Kru Khmer, named after Cambodia’s traditional healers or magic men, is a home-grown sustainable business set up by Japanese-native Chihiro Shinoda and, joining the likes of Bodia and Senteurs d’Angkor, it has created a high quality boutique brand using ingredients native to Cambodia.


While the business has grown from strength to strength since its inception, now working out of a visitor-friendly workshop in Chiri Village (near the British English Language School) and providing amenities for guests in La Residence d’Angkor and Sothea hotels, Chihiro decided the company needed more exposure and added another retail outlet.

“Before our workshop was in the West Baray,” she says. “We thought to just make a product and sell to the hotels, but then we moved to the city so we could have a shop as well. Then I thought we needed a shop near the Old Market.”

The new Old Market shop, which faces the river, sells all of Kru Khmer’s staples. Bath salts, teas, creams, oils and balms, all created entirely natural from herbs sourced from Cambodian farmers by Chihiro and her staff.

“In the beginning it was just the bath salts and the bath tea, but then we knew more and more about the products we could get in Cambodia. What I really want is for the products to use as much local material as possible,” explains Chihiro.


“We buy from local farmers around Siem Reap and also from Pailin province, and 90 per cent of our products we make here in the workshop.”

While the new Old Market shop has the products and convenience, a venture a little out of town to Kru Khmer HQ is a real treat. Chihiro runs Japanese or English tours around her workshop where visitors can sit in the herb garden sampling the tea or try their hand at making their own products to take home.

Chihiro herself is something of an expert in brewing concoctions. Having been interested in aromatherapy from a young age, she has studied techniques with courses in London and her

native Japan. “Of course the herbs you can grow here and in European countries are very different, so after I came here I re-searched myself and went to study herbs and traditional medi-cine in Chiang Mai.

“After that I visited the Kru Khmer. It was interesting.”

The Kru Khmer, after which Chihiro named her business, are the herbal experts of Cambodia. Some call them traditional healers, others call them magic men, but Chihiro learned some of their recipes and techniques and applied them to her products.

“Kru means teacher,” she says. “Cambodian medicine is 50 per cent practical and 50 per cent magic. There are lots of Kru Khmer in the country side where there are no hospitals or doctors, it’s still what the people use.”

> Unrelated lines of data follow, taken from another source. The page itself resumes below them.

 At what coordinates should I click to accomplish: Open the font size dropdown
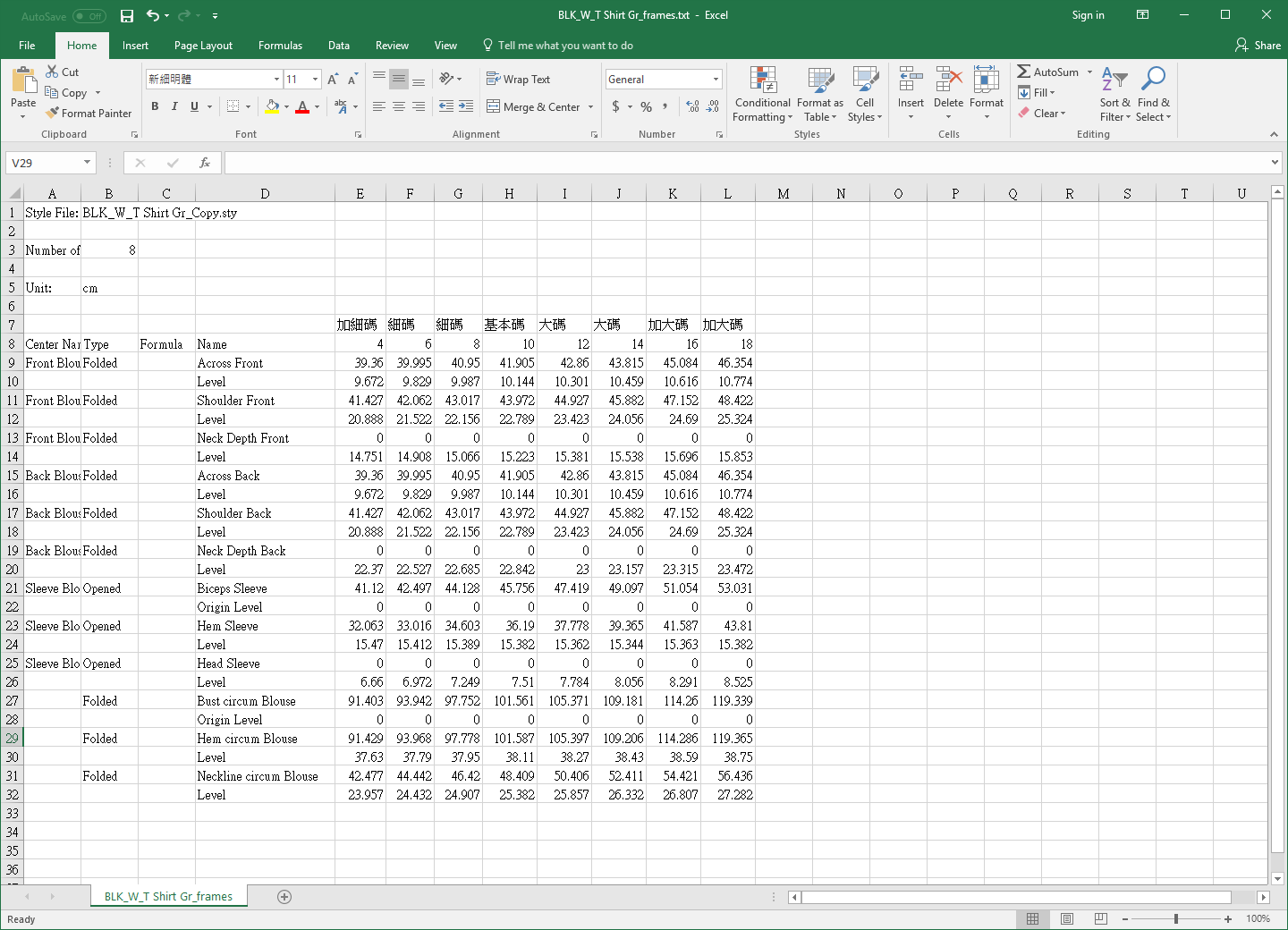coord(315,80)
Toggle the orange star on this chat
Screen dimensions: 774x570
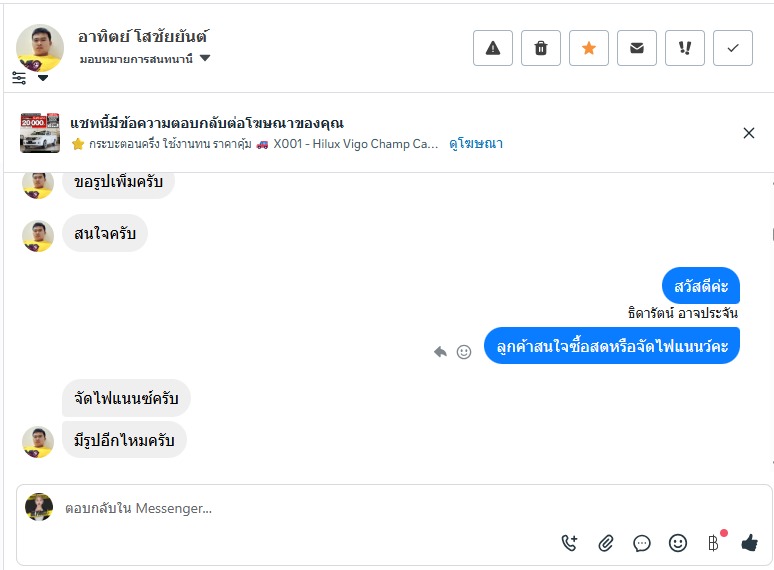(x=589, y=48)
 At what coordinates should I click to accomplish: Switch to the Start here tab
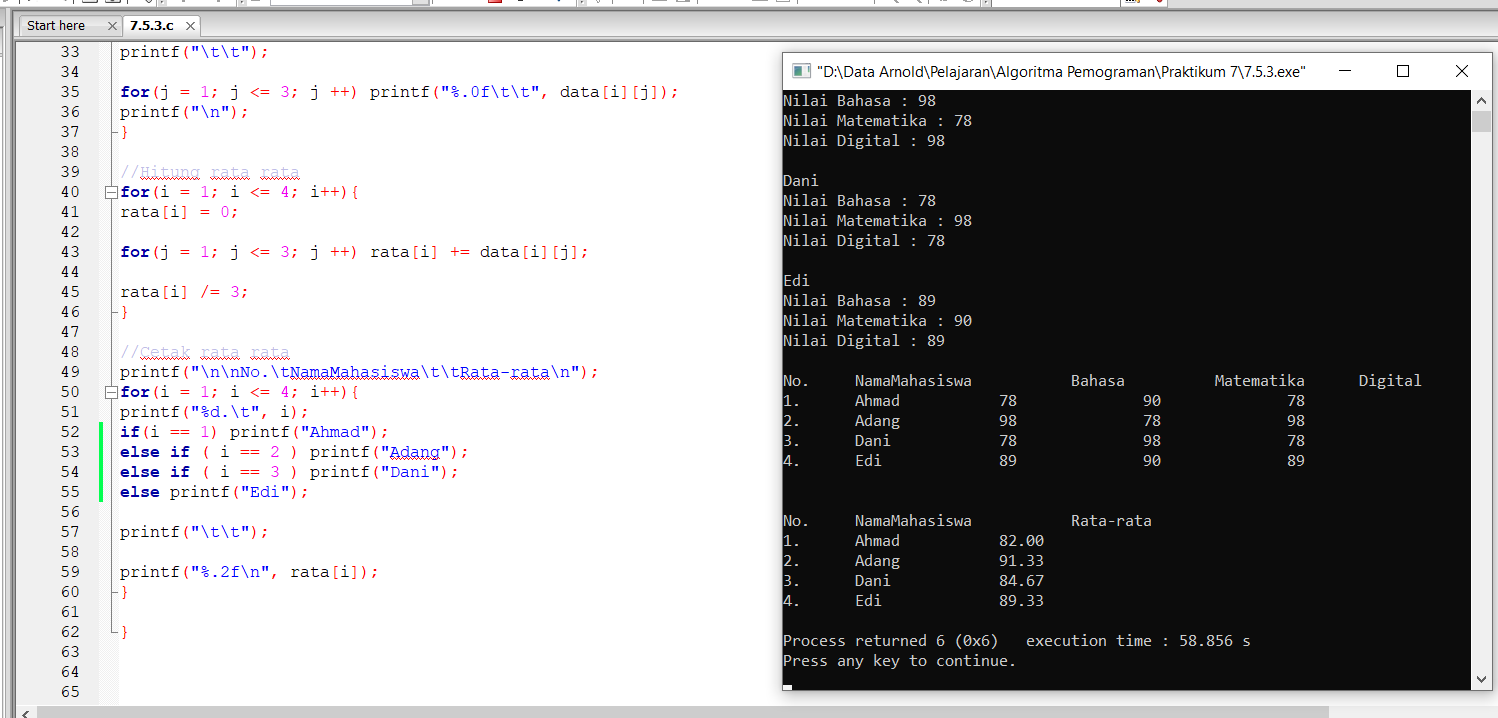56,25
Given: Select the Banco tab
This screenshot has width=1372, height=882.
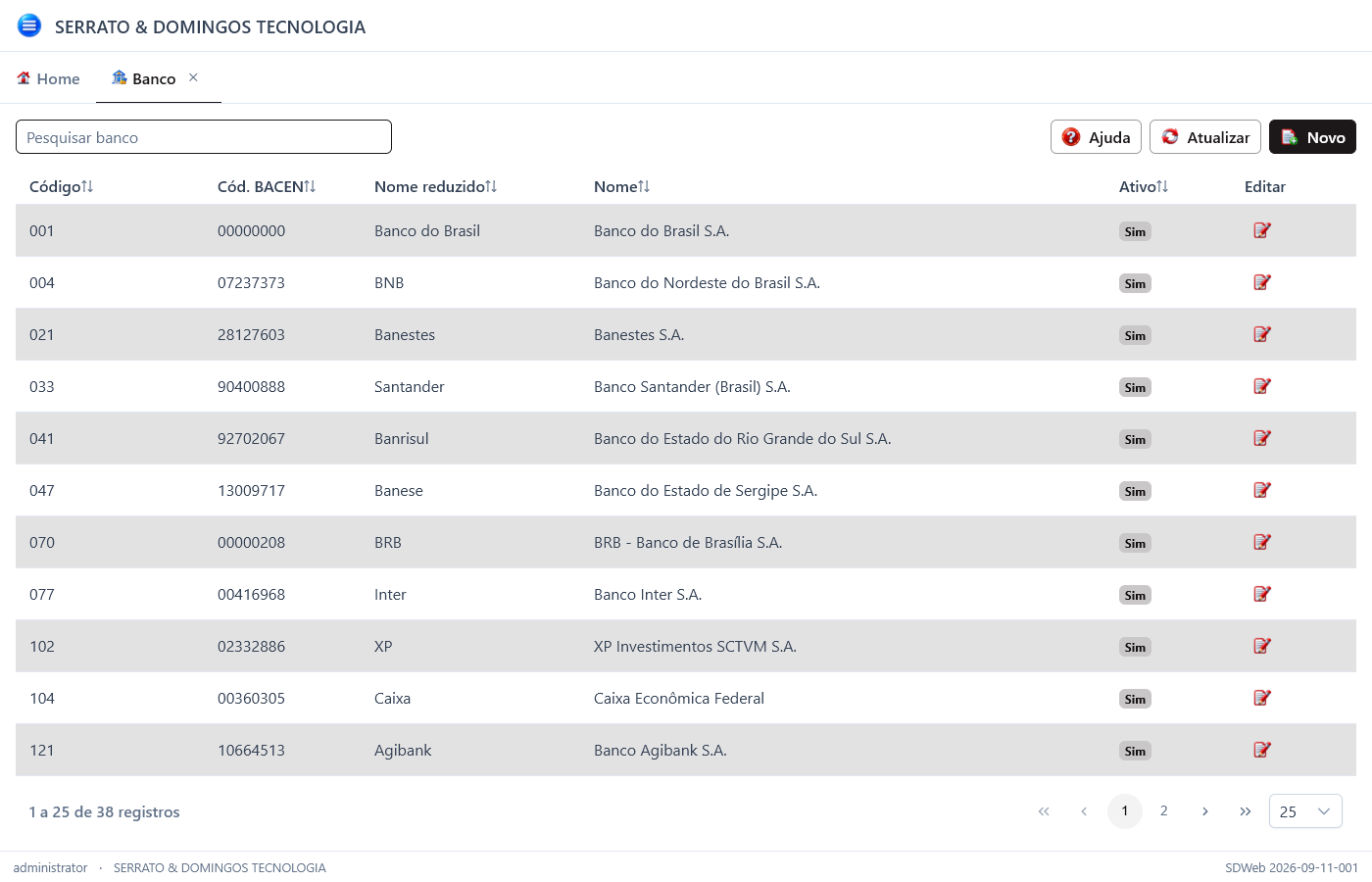Looking at the screenshot, I should coord(144,78).
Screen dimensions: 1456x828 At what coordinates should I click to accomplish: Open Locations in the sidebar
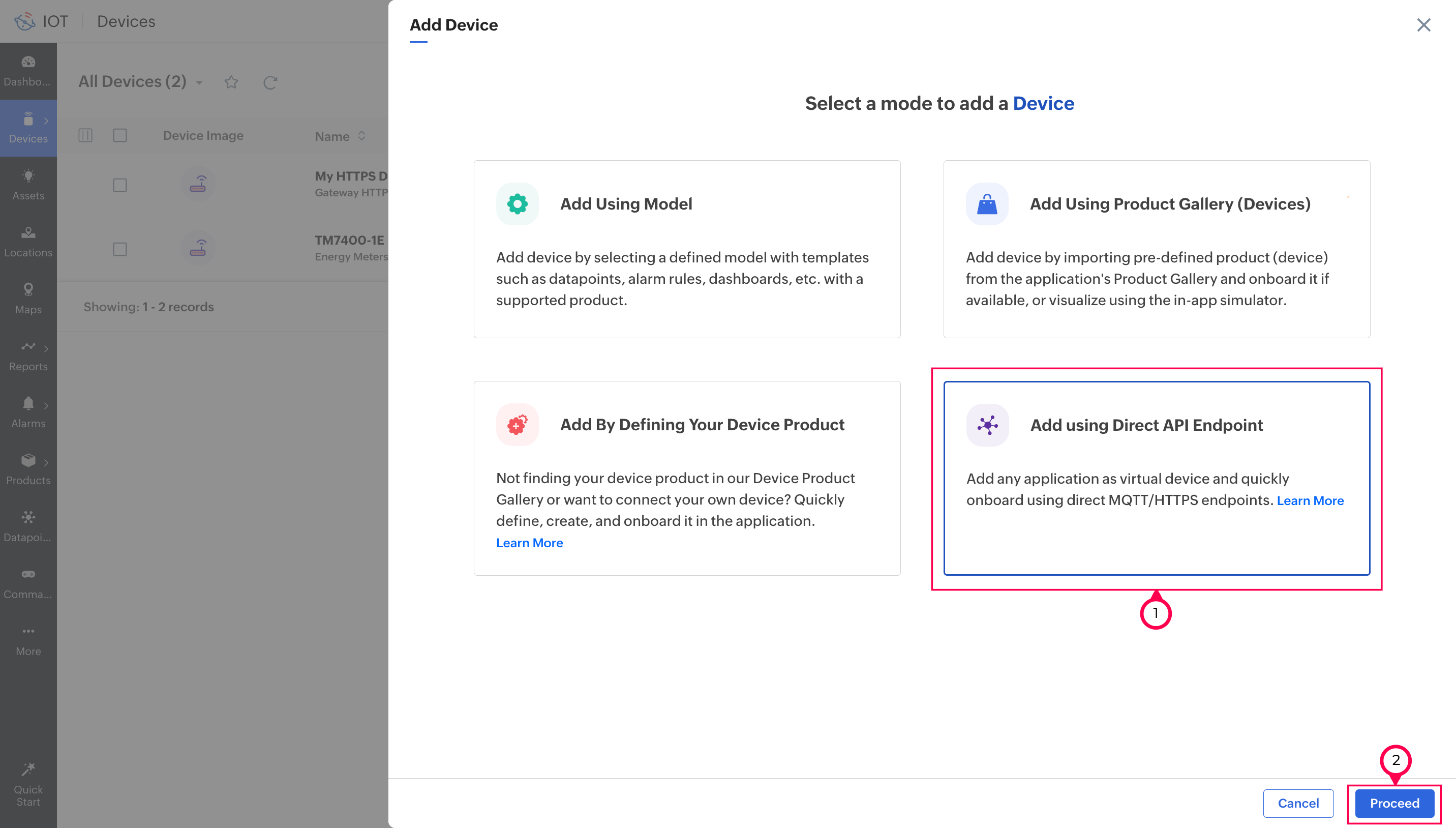28,242
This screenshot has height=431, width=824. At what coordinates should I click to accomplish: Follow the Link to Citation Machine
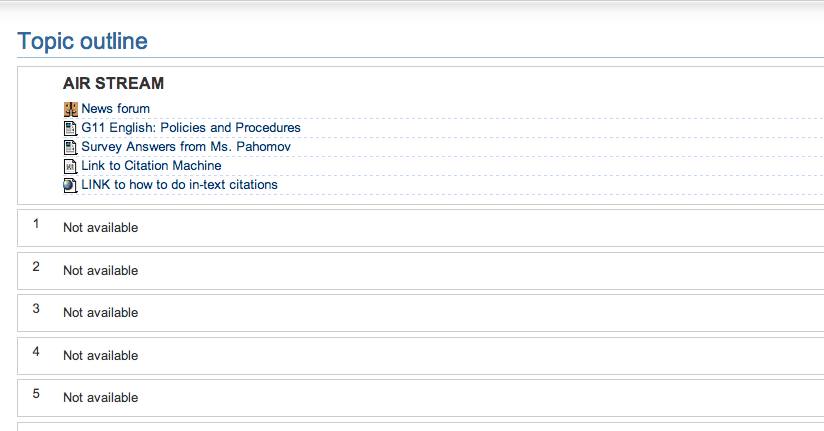(x=151, y=166)
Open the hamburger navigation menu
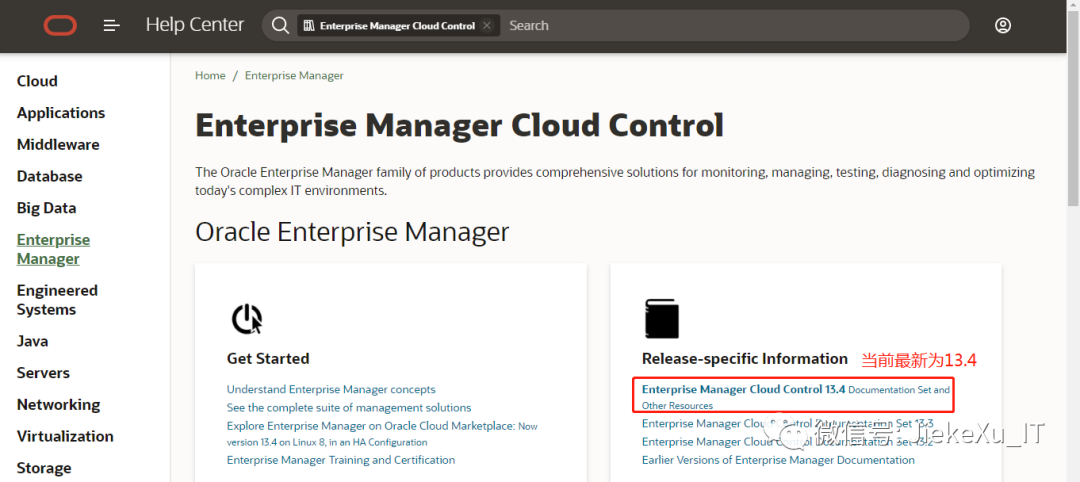The image size is (1080, 482). (x=112, y=25)
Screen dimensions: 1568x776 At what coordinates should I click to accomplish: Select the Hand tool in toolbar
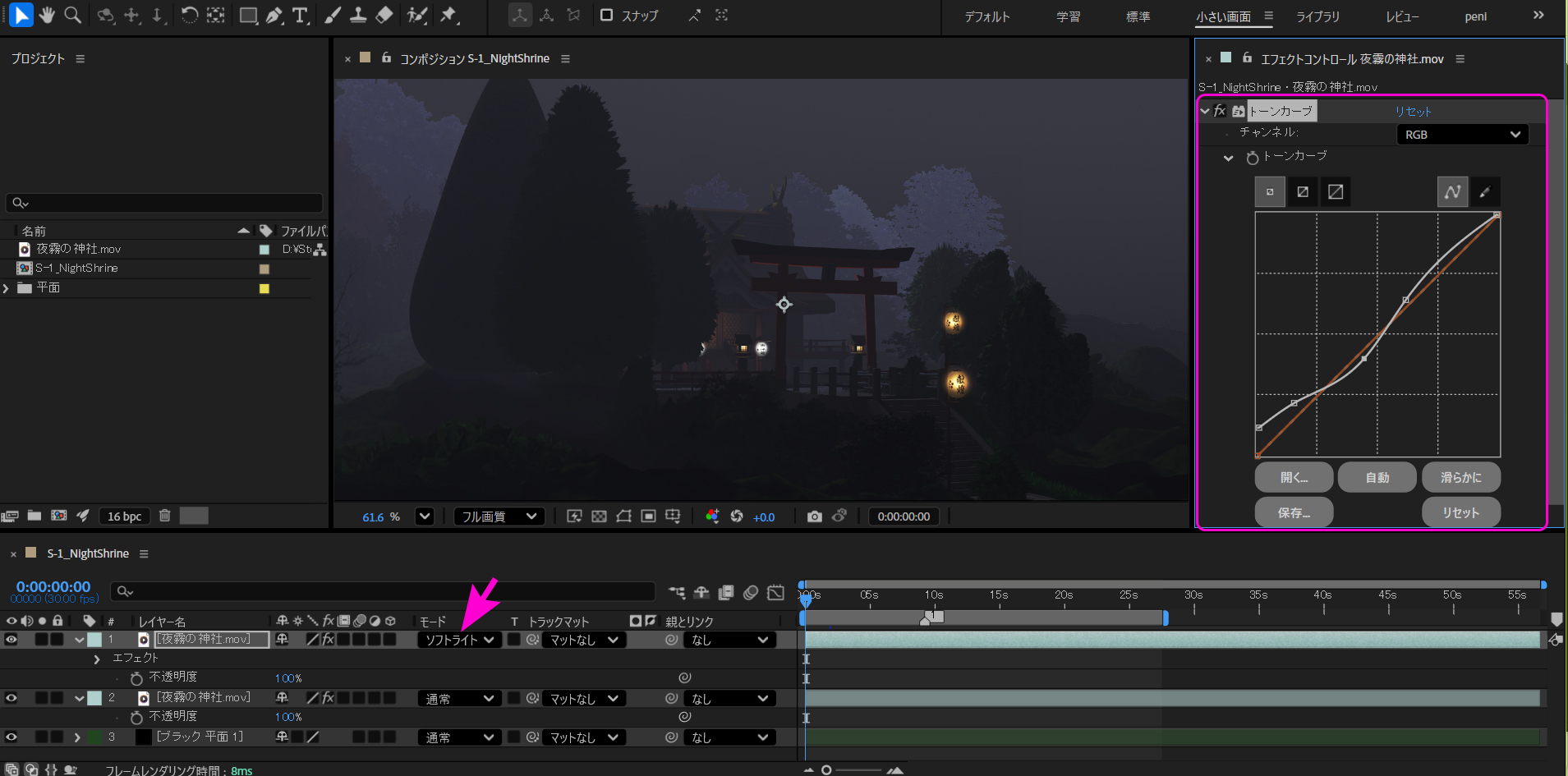47,15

One of Chihiro’s most innovative products is her Deet-free mossie spray.

“The repellent you get in Cambodia mainly comes from Thailand, there is a very high Deet percentage compared to other countries, and it’s a chemical, it can be dangerous for humans,” she explains. “One day, I dropped the cream and my desk melted and changed colour.

“That was scary, so I decided to mix something for myself, and then thought I’d make it for the shop.”

For Chihiro, there are infinite possibilities on where she can take her business, and says while it was tough at first, the longer she works at it, the more she appreciates what she’s learned.

“In the beginning I really didn’t know a lot about Cambodia, the people or the culture.

“I wanted to set up a sustainable business but so I had lots of problems and difficulties,” she explains.

“But now I’ve been living here for four years, I’ve met lots of very nice people who’ve worked with me and helped me a lot.”